Details
-
Bug
-
Status: Resolved
-
Critical
-
Resolution: Invalid
-
3.4.3
-
None
-
None
-
Trunk seems to be OK. Found that our own effort in increasing the currency on the leader cause the issue.
Description
We noticed that one of the follower fail to restart due to missing parent node
2012-05-29 15:44:41,037 [myid:9] - INFO [main:FileSnap@83] - Reading snapshot /var/facebook/zeus-server/data/global-ropt.0/version-2/snapshot.3d001f19c9 2012-05-29 15:44:43,300 [myid:9] - ERROR [main:FileTxnSnapLog@220] - Parent /phpunittest/1862297546 missing for /phpunittest/1862297546/dir1 2012-05-29 15:44:43,302 [myid:9] - ERROR [main:QuorumPeer@488] - Unable to load database on disk java.io.IOException: Failed to process transaction type: 1 error: KeeperErrorCode = NoNode for /phpunittest/1862297546
We believed that the root cause is due to bugs in follower sync-up logic. Due to race condition, the follower may miss some proposals. The log below show that the follower see the commit message but it haven't seen this proposal before
2012-05-15 15:11:27,449 [myid:13] - WARN [QuorumPeer[myid=13]/0.0.0.0:2182:Learner@378] - Got zxid 0x3c00282dc9 expected 0x3c00282dca
I can reproduce this by keep running FollowerResyncConcurrencyTest until failure occurs. I suspected that the root caused is due to how we handle toBeApplied and outstandingProposals in the leader.

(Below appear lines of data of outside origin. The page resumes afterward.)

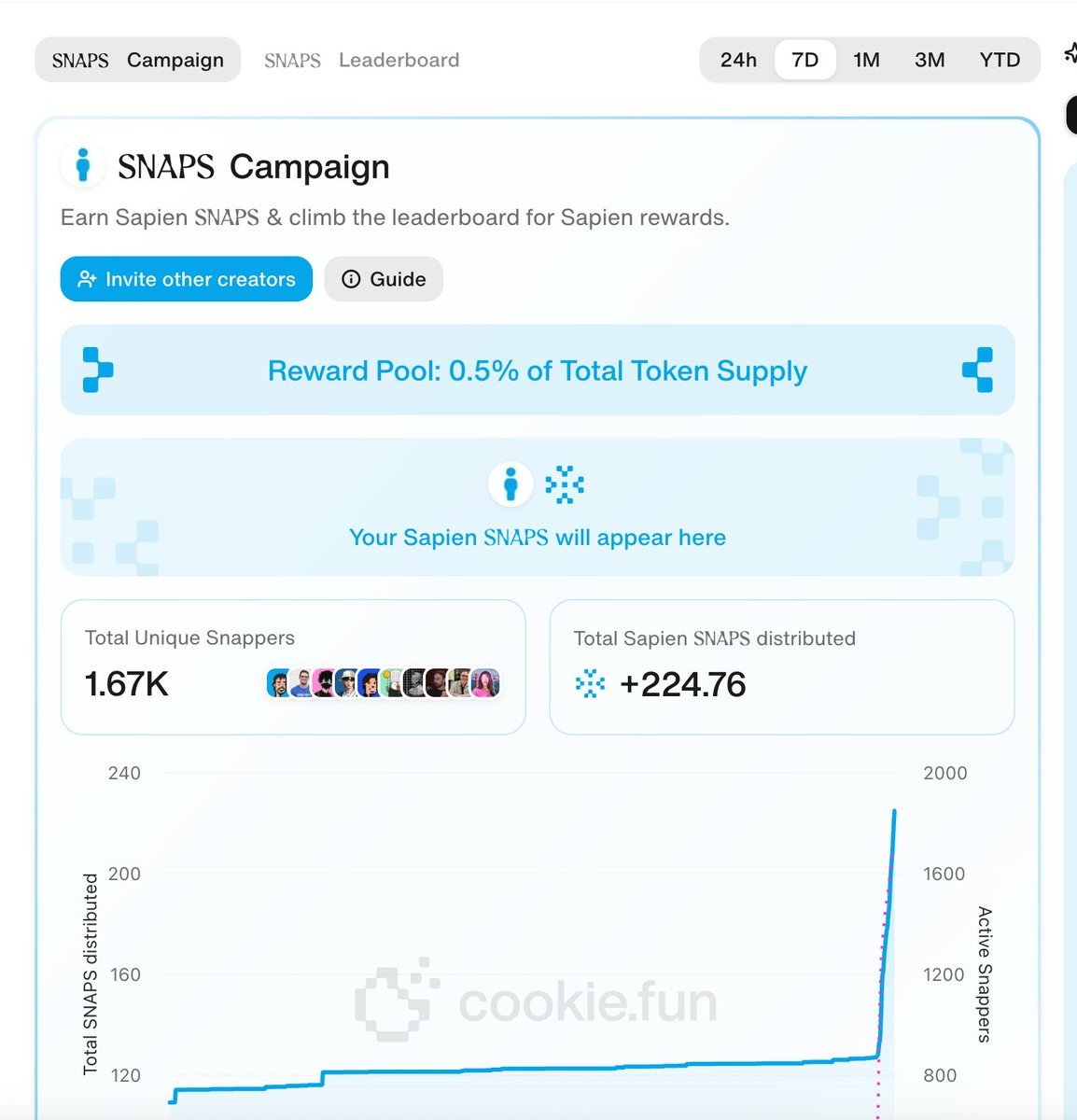Viewport: 1077px width, 1120px height.
Task: Click the add-person icon on the Invite button
Action: click(87, 279)
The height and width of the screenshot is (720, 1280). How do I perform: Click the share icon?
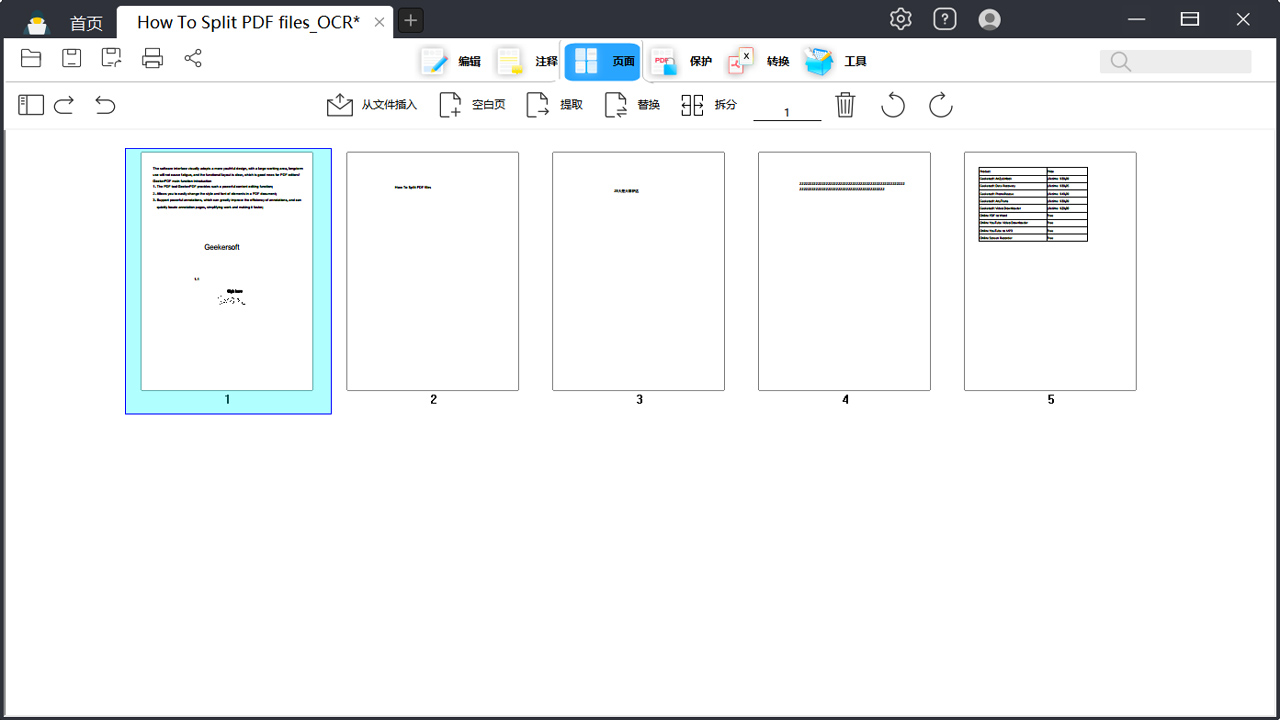click(193, 59)
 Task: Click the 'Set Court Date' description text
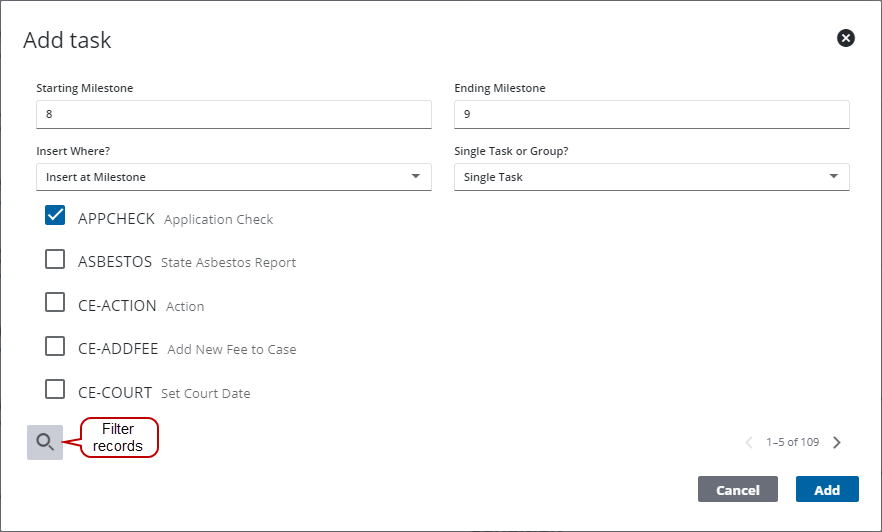coord(205,393)
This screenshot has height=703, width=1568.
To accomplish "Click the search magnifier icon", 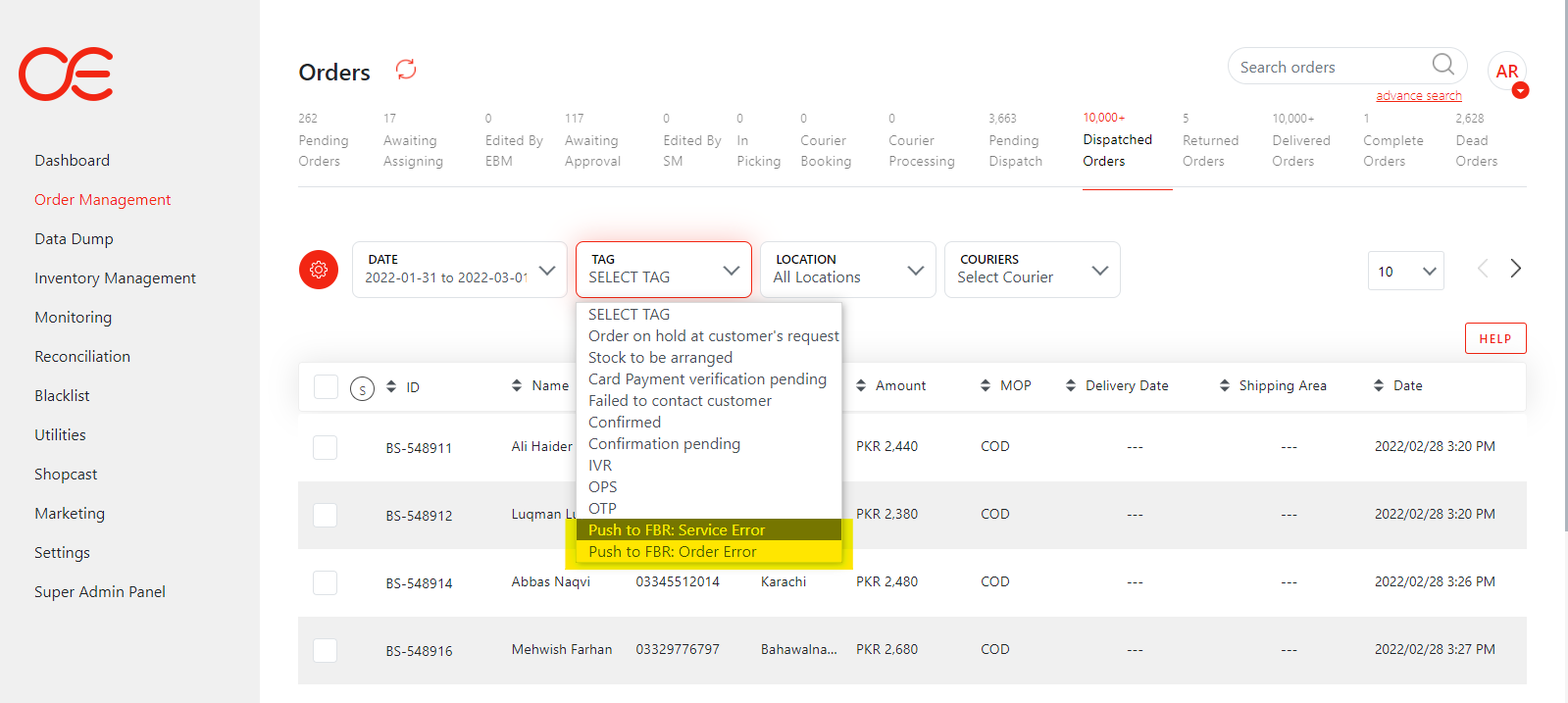I will 1442,66.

1. In-flight proposals is removed from outstandingProposal before it is added to toBeApplied. Most of the problem I seen so far seem to caused by this gap.
2. startForwarding() iterate through outstandingProposal without locking PrepRequestProcessor properly, so there is possibility of missing in-flight proposal.